Trust
County government should give plain public answers on budgets, contracts, major projects, and service performance.
Growth
Pulaski County can welcome investment while requiring clear standards for water, power, traffic, noise, safety, and taxpayer responsibility.
Infrastructure
Roads, bridges, drainage, county facilities, and emergency access should be planned, prioritized, and reported publicly.
Public Safety
Law enforcement, detention, emergency management, and fiscal discipline all matter. A well-run county must support safety and measure spending.
Michael's standard
Builder, Not Bureaucrat.
Michael Rushin has spent more than 30 years in real estate and property management. That work requires listening, maintenance coordination, budget discipline, clear reporting, and judgment before problems grow.

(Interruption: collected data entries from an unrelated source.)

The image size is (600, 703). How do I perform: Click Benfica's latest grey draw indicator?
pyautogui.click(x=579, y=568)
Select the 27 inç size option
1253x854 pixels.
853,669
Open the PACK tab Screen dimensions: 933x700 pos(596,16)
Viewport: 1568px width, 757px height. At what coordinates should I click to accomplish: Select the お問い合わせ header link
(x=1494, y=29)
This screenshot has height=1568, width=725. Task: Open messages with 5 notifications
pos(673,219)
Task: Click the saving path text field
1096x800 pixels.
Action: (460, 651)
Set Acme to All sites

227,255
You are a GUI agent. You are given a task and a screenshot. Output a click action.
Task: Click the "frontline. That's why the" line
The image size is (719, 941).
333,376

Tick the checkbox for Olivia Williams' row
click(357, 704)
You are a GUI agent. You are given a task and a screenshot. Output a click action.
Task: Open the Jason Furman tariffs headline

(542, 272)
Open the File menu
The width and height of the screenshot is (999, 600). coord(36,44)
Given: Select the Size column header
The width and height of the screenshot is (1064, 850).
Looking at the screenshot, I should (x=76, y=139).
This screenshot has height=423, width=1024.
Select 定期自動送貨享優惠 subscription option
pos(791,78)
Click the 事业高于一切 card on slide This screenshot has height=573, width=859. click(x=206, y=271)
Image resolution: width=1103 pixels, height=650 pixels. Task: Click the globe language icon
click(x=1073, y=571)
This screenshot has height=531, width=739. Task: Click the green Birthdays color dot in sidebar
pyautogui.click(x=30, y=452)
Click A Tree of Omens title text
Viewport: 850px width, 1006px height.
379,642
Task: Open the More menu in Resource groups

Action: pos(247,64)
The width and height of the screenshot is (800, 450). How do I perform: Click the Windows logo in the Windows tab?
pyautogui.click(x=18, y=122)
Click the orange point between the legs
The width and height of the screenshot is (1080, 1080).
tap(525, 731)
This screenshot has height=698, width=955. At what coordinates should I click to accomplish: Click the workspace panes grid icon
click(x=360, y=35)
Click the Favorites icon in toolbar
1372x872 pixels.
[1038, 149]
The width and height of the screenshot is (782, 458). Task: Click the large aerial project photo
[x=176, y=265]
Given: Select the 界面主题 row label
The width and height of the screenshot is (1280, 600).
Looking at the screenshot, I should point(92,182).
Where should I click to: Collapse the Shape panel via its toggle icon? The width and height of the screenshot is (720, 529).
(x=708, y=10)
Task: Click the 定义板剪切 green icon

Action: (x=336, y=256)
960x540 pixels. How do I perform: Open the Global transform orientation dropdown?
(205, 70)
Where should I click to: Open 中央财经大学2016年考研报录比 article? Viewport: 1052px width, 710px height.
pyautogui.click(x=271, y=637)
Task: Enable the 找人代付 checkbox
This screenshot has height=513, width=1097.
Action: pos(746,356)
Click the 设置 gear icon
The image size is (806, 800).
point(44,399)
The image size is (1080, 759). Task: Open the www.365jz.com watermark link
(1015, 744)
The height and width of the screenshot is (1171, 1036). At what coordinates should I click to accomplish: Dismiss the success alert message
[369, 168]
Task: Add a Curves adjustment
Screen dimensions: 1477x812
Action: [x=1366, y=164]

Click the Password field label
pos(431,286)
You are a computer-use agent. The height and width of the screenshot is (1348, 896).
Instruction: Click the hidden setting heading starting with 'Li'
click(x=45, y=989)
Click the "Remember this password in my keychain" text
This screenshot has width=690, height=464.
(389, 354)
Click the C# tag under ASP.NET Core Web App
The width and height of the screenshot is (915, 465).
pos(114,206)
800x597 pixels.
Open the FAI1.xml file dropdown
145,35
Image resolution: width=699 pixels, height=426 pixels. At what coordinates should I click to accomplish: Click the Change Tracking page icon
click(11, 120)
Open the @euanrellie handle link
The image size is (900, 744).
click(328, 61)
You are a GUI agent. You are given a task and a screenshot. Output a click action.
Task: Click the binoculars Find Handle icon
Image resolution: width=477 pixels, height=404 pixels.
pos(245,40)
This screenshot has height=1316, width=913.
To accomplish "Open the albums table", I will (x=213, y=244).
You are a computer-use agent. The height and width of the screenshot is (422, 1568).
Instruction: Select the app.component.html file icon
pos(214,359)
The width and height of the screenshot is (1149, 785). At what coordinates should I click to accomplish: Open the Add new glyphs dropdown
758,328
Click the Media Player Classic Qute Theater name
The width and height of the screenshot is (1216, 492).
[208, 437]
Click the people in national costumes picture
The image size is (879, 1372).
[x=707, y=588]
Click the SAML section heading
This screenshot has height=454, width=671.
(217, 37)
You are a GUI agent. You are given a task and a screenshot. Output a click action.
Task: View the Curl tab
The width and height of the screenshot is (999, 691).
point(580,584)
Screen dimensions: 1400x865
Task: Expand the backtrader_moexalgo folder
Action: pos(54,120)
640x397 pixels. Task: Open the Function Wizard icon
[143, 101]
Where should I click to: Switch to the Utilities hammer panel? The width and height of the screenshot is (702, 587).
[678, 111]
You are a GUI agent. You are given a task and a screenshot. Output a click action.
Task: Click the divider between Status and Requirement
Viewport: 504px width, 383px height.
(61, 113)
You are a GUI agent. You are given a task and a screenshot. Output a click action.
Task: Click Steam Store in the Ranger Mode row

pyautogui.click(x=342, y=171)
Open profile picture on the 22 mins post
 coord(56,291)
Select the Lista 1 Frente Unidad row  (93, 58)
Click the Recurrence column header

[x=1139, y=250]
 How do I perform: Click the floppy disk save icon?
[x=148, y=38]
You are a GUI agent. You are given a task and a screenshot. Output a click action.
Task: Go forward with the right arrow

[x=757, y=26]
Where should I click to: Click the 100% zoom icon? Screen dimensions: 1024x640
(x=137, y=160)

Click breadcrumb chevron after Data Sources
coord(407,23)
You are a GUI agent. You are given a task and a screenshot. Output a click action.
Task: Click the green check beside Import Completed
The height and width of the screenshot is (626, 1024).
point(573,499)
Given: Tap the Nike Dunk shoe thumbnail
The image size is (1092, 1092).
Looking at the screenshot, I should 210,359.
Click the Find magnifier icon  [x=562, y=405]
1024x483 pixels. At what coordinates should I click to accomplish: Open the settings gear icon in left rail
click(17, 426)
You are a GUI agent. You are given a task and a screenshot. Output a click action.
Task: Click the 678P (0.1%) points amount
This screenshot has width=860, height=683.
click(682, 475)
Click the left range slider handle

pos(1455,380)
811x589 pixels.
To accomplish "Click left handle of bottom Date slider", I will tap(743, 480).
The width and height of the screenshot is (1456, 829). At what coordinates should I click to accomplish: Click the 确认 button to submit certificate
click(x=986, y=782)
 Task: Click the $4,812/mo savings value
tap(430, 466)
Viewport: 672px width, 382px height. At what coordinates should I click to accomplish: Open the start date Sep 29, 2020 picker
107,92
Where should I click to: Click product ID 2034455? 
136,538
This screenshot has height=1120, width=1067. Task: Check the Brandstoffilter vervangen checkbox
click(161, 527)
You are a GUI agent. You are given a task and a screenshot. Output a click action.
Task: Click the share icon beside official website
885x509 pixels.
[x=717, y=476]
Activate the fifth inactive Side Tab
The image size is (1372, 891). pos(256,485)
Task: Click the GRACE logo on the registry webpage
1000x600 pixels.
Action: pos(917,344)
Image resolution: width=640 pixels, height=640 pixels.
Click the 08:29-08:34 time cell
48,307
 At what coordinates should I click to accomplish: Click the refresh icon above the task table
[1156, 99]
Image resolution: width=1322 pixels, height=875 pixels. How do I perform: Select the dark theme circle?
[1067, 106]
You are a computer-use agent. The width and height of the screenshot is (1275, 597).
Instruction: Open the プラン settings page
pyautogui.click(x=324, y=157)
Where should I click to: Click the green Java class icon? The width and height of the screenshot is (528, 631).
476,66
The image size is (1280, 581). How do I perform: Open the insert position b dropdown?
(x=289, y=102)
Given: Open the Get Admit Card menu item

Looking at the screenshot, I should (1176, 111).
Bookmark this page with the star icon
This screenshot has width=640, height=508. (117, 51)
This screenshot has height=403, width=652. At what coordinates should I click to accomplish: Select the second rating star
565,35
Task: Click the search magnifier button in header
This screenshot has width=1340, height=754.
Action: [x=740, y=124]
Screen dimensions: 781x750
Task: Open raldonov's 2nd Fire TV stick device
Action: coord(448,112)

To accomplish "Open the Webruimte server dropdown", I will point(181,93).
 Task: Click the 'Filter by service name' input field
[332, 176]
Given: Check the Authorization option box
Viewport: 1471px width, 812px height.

The county judge's office needs that kind of practical management. Voters should not have to guess what county government is doing, why a project matters, how money is being spent, or who is responsible for follow-up.
If a project is good, it can survive sunlight. If a program is worth funding, it can survive measurement.
Michael supports responsible economic development, but responsible growth starts with standards. Major projects should answer basic questions before communities and taxpayers are asked to carry long-term risk.
His approach is direct: protect county basics, publish clearer information, work with serious partners, and keep faith with the people who pay for county government.